The Influence of Data Pre-processing and Post-processing on Long Document Summarization

Kailun Dong, Xinwei Du, Yuchen Zhang, Yongsheng Li, Ruei-Yu Tsay

Abstract

Long document summarization is an important and hard task in the field of natural language processing. A good performance of the long document summarization reveals the model has a decent understanding of the human language. Currently, most researches focus on how to modify the attention mechanism of the transformer to achieve a higher ROUGE score. The study of data pre-processing and post-processing are relatively few. In this paper, we use two pre-processing methods and a post-processing method and analyze the effect of these methods on various long document summarization models. ¹¹1You can find our implementation on Github: https://github.com/Anthonyive/csci-544-project. Our video demo:https://www.youtube.com/watch?v=oVIVtOPeWEs

1 Introduction

Long document summarization is a hard and important task which requires the model to identify and extract the important information in the document and generate a fluent summary. A good performance in the long document summarization usually shows the model’s decent understanding of natural language.

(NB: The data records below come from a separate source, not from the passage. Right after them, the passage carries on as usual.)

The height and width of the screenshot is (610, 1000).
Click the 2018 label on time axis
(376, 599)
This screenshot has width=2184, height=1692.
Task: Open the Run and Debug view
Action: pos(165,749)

Long document summarization is a sequence to sequence task, and a general way to handle this task is by using an LSTM encoder and decoder with the attention mechanism. Discourse-Aware [Cohan et al., 2018] is a pioneering paper in the long document summarization, they provided two standard datasets (arXiv and pubMed) and proposed a hierarchical encoder and a discourse-aware decoder to generate the summary. They also adopted copying mechanism to address the problem of unknown tokens and used a decoder coverage vector to avoid repeated phrases in the summary. TLM model [Subramanian et al., 2019] combined both extractive and abstractive methods and used a transformer model [Vaswani et al., 2017] to generate the summary. T5 [Raffel et al., 2019] is a language model which explored the transfer learning techniques and introduced a unified text-to-text framework. BigBird [Zaheer et al., 2021] proposed a sparse attention mechanism and reduced the attention complexity from quadratic to linear. Longformer and its variant LED [Beltagy et al., 2020] further modified the attention mechanism and combined local windowed attention with global attention. HEPOS [Huang et al., 2021] proposed a novel efficient encoder-decoder attention and achieved the state-of-the-art results on PubMed dataset.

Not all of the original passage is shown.